A patient’s disease state can be revealed via detection of biomarkers (molecules that are measurable indicators of specific diseases) in their bloodstream. Biomarker detection normally requires a blood sample to be drawn from the patient and sent to a specialized laboratory. A primary goal of cutting-edge biomarker-detection research is to bring the lab to the patient instead, using devices that can continuously monitor a patient’s blood and provide real-time information on the presence and concentration of biomarkers.
As such, many researchers are investigating new strategies for continuous biomarker detection based on simple, durable and compact sensors with high sensitivity. For a team of researchers led by Menno Prins at Eindhoven University of Technology, the solution to this problem is something you may carry around in your pocket: the camera.
The challenge in using conventional cameras to detect biomarkers is figuring out how to create a detectable signal from molecules that are too small to photograph. In their recent paper, the team report a clever trick to detect biomarkers by monitoring the mobility of specially engineered microbeads that are large enough to photograph using a simple magnifying lens (Nature Communications 9 2541). They call their technique “biomarker sensing using particle mobility” (BPM).
In BPM, each microbead is attached to a glass surface via a long molecular tether and, under normal conditions, floats around in an area that is defined by the length of the tether. The microbead is coated with a “capture molecule” that binds to a biomarker of interest, and the glass surface is coated with another capture molecule that binds to a different side of the same biomarker. As a single biomarker molecule sticks to both the microbead and the surface simultaneously the particle is pinned down and its motion is significantly restricted.

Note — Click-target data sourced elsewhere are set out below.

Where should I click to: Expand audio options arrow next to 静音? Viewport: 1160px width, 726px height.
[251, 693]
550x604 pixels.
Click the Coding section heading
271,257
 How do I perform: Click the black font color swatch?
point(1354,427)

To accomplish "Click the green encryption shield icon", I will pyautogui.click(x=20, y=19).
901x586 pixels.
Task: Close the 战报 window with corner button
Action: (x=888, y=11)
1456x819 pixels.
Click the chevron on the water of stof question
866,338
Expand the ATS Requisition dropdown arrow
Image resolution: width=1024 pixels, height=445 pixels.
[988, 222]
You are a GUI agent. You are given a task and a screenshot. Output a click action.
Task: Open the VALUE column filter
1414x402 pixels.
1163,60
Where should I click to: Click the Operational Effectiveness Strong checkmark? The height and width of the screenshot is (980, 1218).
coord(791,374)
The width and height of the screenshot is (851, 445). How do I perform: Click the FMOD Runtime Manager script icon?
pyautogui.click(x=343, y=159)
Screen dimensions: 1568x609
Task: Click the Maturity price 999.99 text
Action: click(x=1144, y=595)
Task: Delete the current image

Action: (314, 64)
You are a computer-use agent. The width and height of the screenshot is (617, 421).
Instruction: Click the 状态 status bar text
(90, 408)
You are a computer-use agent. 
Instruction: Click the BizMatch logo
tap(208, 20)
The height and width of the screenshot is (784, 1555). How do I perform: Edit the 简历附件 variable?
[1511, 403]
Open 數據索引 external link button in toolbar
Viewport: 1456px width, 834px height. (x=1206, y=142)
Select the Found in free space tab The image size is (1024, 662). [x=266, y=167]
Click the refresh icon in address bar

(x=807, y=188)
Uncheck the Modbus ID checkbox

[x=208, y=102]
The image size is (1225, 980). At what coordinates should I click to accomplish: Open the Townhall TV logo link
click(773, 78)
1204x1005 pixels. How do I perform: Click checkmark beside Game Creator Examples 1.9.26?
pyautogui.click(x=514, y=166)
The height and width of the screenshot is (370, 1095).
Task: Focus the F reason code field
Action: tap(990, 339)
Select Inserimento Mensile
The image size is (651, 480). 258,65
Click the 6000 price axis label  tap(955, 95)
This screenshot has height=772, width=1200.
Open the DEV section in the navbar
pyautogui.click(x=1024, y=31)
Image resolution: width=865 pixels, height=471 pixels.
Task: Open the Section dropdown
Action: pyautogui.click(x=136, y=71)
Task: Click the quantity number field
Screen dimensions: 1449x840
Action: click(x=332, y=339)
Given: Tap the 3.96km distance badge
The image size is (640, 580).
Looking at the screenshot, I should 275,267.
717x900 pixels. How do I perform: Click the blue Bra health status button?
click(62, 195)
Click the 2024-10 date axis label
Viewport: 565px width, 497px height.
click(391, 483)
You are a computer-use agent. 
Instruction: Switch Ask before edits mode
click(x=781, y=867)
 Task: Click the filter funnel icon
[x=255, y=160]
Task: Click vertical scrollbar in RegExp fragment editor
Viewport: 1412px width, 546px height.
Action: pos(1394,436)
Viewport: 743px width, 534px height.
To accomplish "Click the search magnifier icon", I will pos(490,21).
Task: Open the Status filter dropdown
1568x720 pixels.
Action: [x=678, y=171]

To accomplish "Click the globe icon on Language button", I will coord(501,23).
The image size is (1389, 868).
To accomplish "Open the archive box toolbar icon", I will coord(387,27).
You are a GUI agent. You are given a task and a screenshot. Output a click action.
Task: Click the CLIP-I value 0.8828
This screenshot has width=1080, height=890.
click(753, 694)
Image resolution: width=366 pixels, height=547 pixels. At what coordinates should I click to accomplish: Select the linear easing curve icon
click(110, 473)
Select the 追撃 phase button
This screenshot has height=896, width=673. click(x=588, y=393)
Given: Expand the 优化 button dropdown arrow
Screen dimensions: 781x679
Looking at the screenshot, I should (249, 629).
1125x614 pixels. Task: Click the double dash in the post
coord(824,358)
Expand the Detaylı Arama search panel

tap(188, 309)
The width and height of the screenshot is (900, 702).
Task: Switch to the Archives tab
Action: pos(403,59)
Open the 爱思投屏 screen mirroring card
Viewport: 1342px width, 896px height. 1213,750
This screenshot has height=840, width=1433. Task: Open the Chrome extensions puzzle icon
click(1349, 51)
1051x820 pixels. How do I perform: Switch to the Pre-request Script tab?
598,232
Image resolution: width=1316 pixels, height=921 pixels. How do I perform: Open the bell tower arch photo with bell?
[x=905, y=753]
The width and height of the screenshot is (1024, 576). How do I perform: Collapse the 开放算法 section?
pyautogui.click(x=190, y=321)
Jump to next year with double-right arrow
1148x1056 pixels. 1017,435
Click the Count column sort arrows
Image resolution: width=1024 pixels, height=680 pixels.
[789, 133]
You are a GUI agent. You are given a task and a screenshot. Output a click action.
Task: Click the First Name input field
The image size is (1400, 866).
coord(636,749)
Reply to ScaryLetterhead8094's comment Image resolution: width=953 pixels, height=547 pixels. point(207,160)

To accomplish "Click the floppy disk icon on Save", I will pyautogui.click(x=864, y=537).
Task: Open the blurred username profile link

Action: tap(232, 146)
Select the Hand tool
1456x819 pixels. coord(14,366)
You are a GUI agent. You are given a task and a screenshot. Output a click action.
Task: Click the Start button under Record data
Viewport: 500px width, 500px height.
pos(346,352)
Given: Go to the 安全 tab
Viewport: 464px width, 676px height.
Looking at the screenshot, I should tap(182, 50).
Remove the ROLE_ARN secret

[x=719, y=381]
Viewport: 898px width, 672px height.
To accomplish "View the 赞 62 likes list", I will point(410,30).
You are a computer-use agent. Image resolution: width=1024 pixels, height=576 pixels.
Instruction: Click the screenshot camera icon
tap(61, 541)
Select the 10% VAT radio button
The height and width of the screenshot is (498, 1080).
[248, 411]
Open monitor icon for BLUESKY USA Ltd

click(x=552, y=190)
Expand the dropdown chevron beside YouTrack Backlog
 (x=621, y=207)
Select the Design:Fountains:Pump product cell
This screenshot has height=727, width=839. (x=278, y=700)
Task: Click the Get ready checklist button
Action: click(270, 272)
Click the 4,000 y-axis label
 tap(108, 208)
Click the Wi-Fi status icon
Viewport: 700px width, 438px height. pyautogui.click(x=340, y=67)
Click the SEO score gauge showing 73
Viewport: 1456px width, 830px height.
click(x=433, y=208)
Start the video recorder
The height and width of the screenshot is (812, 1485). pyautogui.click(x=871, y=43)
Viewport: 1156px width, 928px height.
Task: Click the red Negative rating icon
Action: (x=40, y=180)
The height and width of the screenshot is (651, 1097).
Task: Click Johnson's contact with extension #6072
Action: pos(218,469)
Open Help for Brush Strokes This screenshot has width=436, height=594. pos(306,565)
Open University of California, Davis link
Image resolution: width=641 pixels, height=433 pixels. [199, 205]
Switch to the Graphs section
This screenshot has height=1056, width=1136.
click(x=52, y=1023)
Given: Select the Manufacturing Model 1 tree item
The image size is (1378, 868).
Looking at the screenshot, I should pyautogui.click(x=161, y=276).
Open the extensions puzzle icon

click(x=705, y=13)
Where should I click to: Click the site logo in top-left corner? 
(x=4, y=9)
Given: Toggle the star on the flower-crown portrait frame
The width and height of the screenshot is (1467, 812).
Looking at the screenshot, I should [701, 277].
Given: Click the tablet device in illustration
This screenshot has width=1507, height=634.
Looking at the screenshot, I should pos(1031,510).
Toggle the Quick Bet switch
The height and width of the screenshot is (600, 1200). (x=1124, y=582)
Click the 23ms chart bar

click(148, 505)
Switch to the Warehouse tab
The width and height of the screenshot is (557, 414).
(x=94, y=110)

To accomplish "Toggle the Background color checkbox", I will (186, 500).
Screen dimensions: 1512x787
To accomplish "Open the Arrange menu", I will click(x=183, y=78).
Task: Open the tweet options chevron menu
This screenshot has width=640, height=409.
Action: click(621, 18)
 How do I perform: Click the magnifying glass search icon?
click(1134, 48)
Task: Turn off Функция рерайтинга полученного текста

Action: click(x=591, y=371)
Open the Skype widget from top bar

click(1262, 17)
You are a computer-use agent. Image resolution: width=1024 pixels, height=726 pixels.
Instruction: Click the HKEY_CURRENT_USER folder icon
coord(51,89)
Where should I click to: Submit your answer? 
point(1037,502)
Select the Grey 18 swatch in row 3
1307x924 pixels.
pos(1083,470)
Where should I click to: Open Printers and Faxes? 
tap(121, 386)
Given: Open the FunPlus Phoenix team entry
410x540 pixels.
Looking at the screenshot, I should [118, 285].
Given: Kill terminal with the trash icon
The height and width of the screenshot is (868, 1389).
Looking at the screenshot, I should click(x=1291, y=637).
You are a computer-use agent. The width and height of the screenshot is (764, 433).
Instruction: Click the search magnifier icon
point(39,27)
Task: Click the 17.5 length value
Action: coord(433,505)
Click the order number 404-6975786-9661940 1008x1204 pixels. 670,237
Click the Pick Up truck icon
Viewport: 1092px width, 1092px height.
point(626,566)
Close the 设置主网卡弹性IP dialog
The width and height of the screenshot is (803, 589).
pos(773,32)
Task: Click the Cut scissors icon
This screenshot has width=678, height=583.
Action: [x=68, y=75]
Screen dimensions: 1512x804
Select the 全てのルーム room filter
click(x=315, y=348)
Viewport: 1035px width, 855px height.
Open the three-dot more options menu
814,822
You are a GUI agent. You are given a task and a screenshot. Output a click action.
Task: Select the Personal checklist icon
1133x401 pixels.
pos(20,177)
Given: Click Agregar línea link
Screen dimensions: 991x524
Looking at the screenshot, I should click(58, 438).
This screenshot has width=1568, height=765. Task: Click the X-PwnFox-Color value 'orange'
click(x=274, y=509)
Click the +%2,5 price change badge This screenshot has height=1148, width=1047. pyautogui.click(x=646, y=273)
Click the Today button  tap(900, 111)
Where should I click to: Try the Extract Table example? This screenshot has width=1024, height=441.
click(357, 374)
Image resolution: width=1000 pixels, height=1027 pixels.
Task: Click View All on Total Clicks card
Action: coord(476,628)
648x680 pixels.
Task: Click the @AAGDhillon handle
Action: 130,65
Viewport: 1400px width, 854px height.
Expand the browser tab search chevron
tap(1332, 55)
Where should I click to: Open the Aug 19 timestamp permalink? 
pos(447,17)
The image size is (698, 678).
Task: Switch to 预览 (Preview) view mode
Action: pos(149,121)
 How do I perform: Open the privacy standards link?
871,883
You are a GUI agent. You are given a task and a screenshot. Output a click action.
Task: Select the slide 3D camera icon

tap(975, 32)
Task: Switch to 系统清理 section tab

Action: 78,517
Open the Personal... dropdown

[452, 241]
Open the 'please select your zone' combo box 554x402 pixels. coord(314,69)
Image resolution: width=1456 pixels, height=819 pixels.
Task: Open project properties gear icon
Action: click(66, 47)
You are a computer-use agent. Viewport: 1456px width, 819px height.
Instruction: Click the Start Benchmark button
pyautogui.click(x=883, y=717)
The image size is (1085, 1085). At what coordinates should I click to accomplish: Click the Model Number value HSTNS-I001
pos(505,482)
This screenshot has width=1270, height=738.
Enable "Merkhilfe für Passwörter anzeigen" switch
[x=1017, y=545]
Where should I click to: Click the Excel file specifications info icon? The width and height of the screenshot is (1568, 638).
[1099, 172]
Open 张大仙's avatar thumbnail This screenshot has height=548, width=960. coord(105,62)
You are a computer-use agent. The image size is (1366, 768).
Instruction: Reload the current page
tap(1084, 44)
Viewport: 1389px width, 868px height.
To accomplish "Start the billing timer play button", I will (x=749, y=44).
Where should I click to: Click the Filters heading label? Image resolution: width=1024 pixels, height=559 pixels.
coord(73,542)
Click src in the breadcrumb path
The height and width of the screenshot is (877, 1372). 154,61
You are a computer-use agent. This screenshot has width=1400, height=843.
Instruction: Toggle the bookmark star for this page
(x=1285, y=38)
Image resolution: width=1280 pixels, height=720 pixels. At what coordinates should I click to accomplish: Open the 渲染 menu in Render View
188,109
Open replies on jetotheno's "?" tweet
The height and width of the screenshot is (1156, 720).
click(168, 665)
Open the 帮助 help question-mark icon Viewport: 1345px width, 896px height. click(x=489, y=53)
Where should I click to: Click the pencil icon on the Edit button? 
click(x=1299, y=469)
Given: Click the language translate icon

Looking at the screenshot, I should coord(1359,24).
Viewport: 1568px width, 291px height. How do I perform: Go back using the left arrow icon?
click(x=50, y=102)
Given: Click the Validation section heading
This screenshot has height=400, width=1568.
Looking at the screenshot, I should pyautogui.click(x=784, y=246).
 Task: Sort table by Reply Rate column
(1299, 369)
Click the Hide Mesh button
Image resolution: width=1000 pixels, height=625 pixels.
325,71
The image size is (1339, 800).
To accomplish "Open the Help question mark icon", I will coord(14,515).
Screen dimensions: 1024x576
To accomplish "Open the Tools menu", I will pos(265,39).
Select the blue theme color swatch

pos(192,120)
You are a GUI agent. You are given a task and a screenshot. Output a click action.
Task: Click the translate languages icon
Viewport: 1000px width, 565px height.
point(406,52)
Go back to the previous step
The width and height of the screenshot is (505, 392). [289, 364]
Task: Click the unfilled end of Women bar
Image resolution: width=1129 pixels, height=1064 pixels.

The researchers demonstrated that BPM could detect dilute concentrations (nanomolar to picomolar) of DNA- and protein-based biomarkers in conventional buffers and even in human blood plasma, establishing BPM as a sensitive and robust technique. As they flowed a DNA biomarker with concentrations in the picomolar range over the sensor surface, the measured activity increased.
A fundamental requirement for any continuous bloodstream biomarker sensing system is reversibility – the sensor needs to recover to baseline signal once the biomarker concentration is reduced to zero. To test the reversibility of their technique, the team added a biomarker, flushed it out, and then added the biomarker again. They indeed found that particle activity returned to near-baseline after biomarker removal and then increased again upon re-addition of biomarker.
Moving forward, the researchers hope to expand BPM’s capabilities to include the detection of more diverse biomarkers (proteins and small molecules, for example), and to implement BPM in a miniaturized, portable device.